I just want to make it clear when I say I gave up so much to care for Christie I did it gladly and I have gained so much more in return. I know some people think its a huge burden considering my age and that I am missing out on living a full life, Christie is the first to say that, but I can honestly say that I am happy. 
I am in love and the only thing I would change is Christie's illness so that we could both live a full life together. I would rather live half a life with Christie than this full life everyone talks about without her because a life without Christie is no life to me. 
I also know that there are some people who believe being a full time carer is easy, that it is an excuse not to work and I really don't want anyone to think I resent Christie for this but being a carer to someone as poorly as her is more than a full time job; It is a 24 hour, seven day a week job that I happily do but that is all consuming, exhausting at times and really quite frightening at others.

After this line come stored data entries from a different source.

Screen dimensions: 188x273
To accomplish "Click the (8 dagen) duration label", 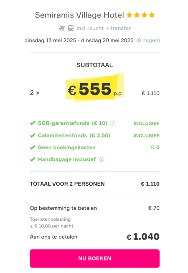I will pyautogui.click(x=148, y=41).
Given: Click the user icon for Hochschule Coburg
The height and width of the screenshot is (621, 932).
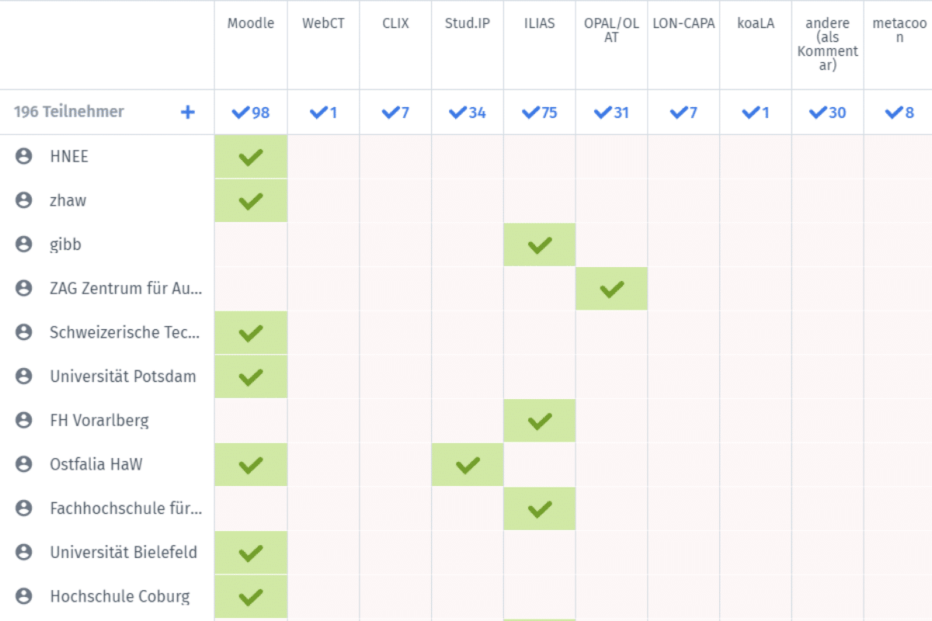Looking at the screenshot, I should click(x=24, y=596).
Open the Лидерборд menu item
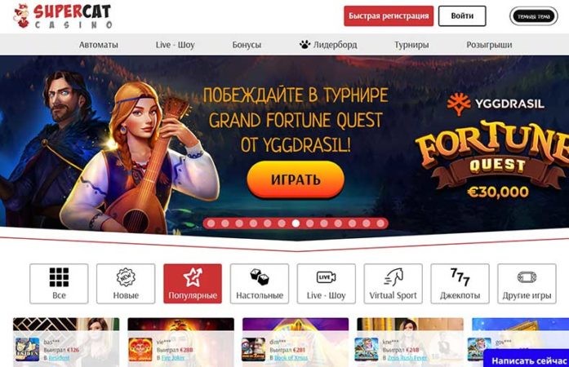The height and width of the screenshot is (367, 569). pyautogui.click(x=328, y=45)
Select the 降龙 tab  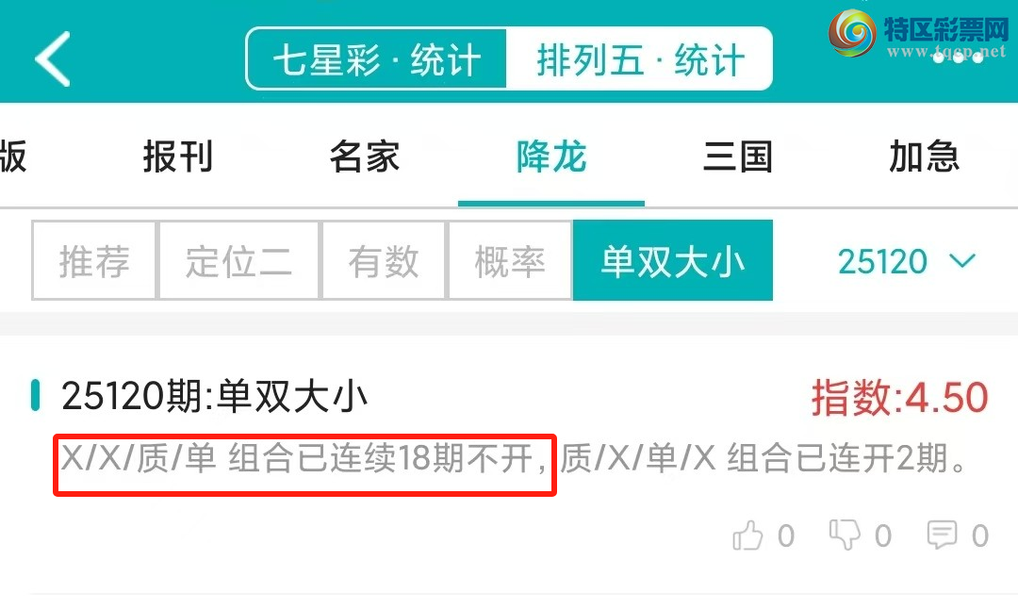(551, 156)
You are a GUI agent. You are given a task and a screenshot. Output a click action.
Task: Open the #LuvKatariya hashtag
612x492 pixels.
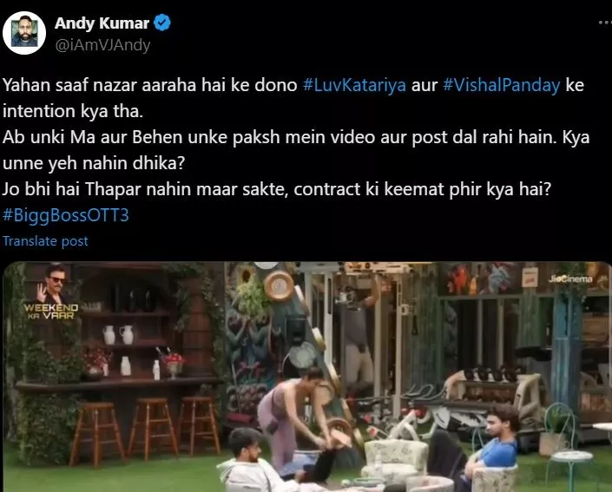click(x=354, y=85)
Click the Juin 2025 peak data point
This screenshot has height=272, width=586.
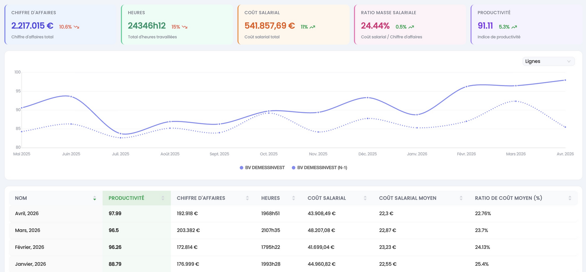point(71,96)
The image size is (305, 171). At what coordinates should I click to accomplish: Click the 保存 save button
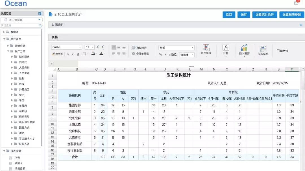(x=244, y=15)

I watch her eat wondering if this is another time her throat will swell and she will choke AGAIN, I watch her sleep and listen to her breathing pattern thinking about whether I should wake her to give her a nebuliser, I see her swelling spreading and get the Epi Pen out ready; there are so many dangers that haunt our everyday lives; I would rather work as a bin lady, a vermin exterminator, a chicken truck driver lol than watch Christie suffer like this.
That isn't an option; I don't get to choose whether our lives change, Christie's illness dictates that, she has no say either, we are ruled primarily by MRS and to some point that is okay because I signed up for it and I would do anything, live any life so long as I get to spend it with her.